INSTRUCTION A:
Answer these from the comments on early Nintendo memories, one line each:
(i) In what summer did the writer who visited a cousin first see Nintendo?
(ii) What share of the funds did the writer who helped siblings buy a Nintendo contribute?
(iii) How large is the Half-Life 2 movie being downloaded from Fileplanet?
INSTRUCTION B: Continue the comments on early Nintendo memories from the point where they end.

EXCERPT:
·····

And if you got pissed off after dying/losing, you could throw the controller in a fit of disgust and not have to worry about breaking it or whatever it hit. Try doing that with an Xbox paddle.
[sub]This far in and no mention of Techmo Bowl?[/sub]

[sub]or Tecmo Bowl for that matter.[/sub]

I remember visiting a cousin who had Nintendo in the summer of 1986. It seems strange…if NES was released in the US in fall '85, then it must have been as last as '86 before I saw it for the first time…for some reason, Nintendo had at this point failed to pentrate the awareness of my circle of 11/12 year old friends. I think I was vaguely aware of a video game system called Nintendo, but thought it wasn’t much of a step beyond Atari, which was completely “uncool” by that point. I guess marketing then wasn’t quite what it is today…perhaps Nickelodeon (the only channel I paid much attention to) was still non-commercial at that point in its history.

I remember being completely blown away at the sight of Super Mario Bros. The jump in quality between Atari & Nintendo was tremendous…like nothing since. I had my own Nintendo by the following Christmas. And I still have it…but it’s in a box in my storage space…hopefully it’ll still work when I reconnect it someday.

I remember when my brother went entirely through Super Mario Brothers I on a single life. My siblings wanted the Nintendo and wanted me to help contribute to it. Being a teenage girl, I didn’t want to be known as someone who played that geeky game system, but I contributed about a quarter of the funds. Little did I know I would end up just as hooked as they were. I specifically remember playing SMB, that duck hunting game with the orange gun and renting Sim City.

And to show how much I’ve changed since then, I’m currently downloading the Tron MP demo and the 600 MB Half-Life 2 movie from Fileplanet.

·····

DATA ROWS:
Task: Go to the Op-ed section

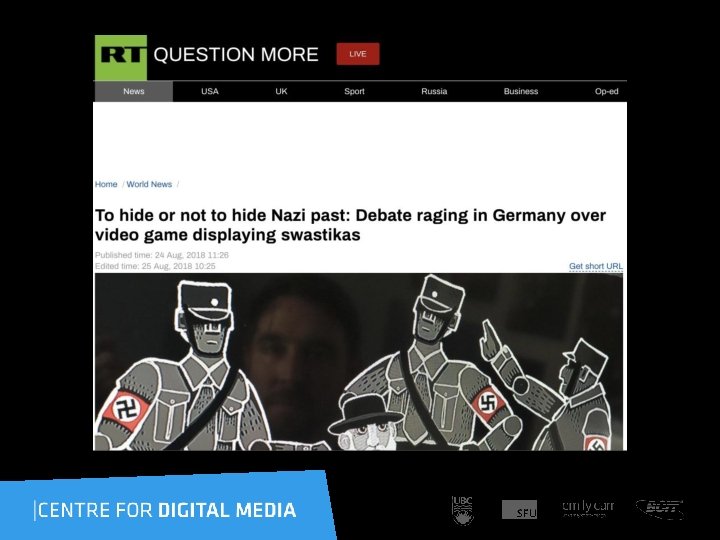Action: pyautogui.click(x=607, y=91)
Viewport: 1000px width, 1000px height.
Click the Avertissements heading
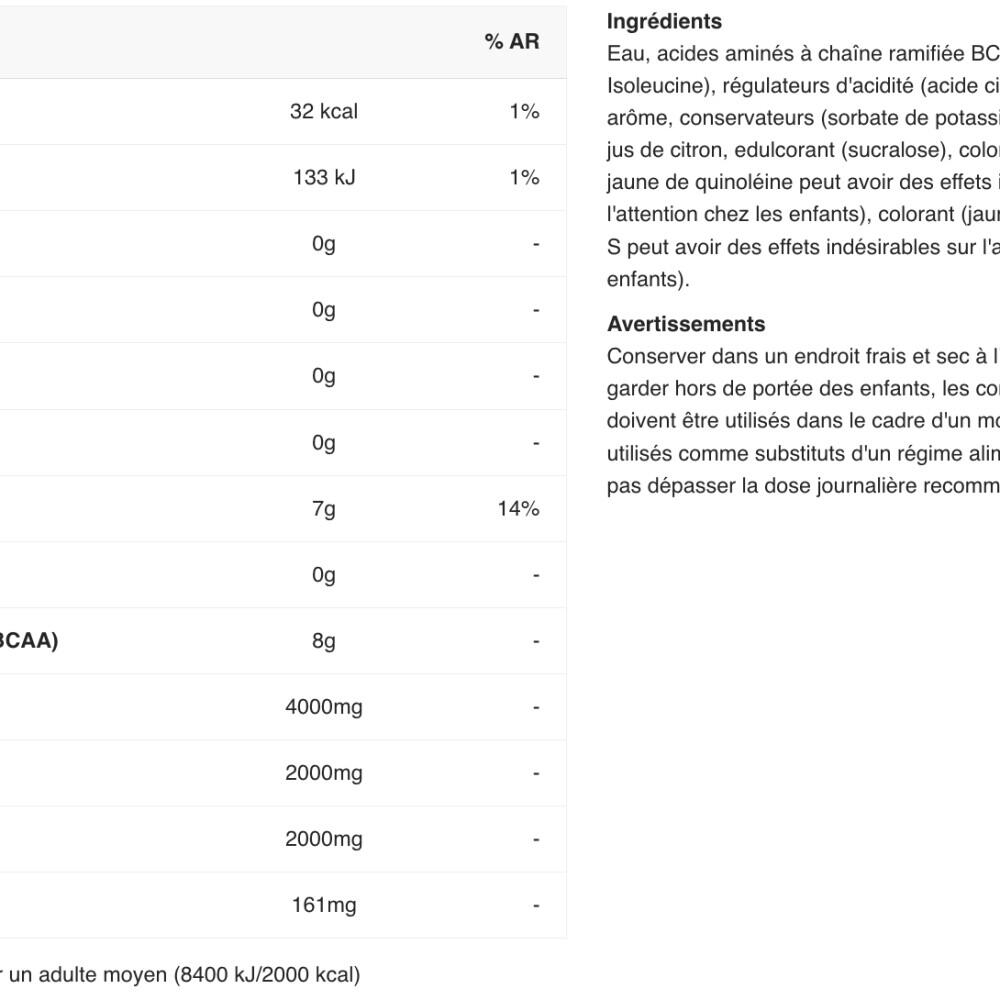686,324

·····

ANSWER A:
(i) The summer of 1986
(ii) About a quarter
(iii) 600 MB

ANSWER B:
We were an Intellevision family for the first wave of consoles. It’s weird how time warps, because it seems like SO much time passed between the Intellevision and when I got the NES; the Intellevision was when I was ‘much younger’, and the NES was when I was ‘a lot older’, but really, when I stop to think about it, they were only seperated by a small handful of years.

Anyway, I got my first job when I was 16, and the NES was one of the first somewhat significant purchases I made with my own money. I remember it as being kind of a whim. I hadn’t sat around and thought about it a whole lot; I just got home with a paycheck, saw my bank account was a decent size, and thought I should go treat myself. So I went to the Luskin’s in Randallstown, MD., a local electronics chain (are they even still around?), and got myself the system and one other game. I don’t remember what the other game was. I do know that I spent most of the system’s life playing Super Mario Brothers. What a great game.

One of my childhood memories is going up to the counter at K B Toys, and plunking down $106.99 in exact change for my very own Nintendo. Mom said I was allowed to have one, but she wouldn’t pay a cent for it. I had to earn every bit of it.

In an interesting twist of fate, I ended up passing it down to the very family I babysitted for to buy it.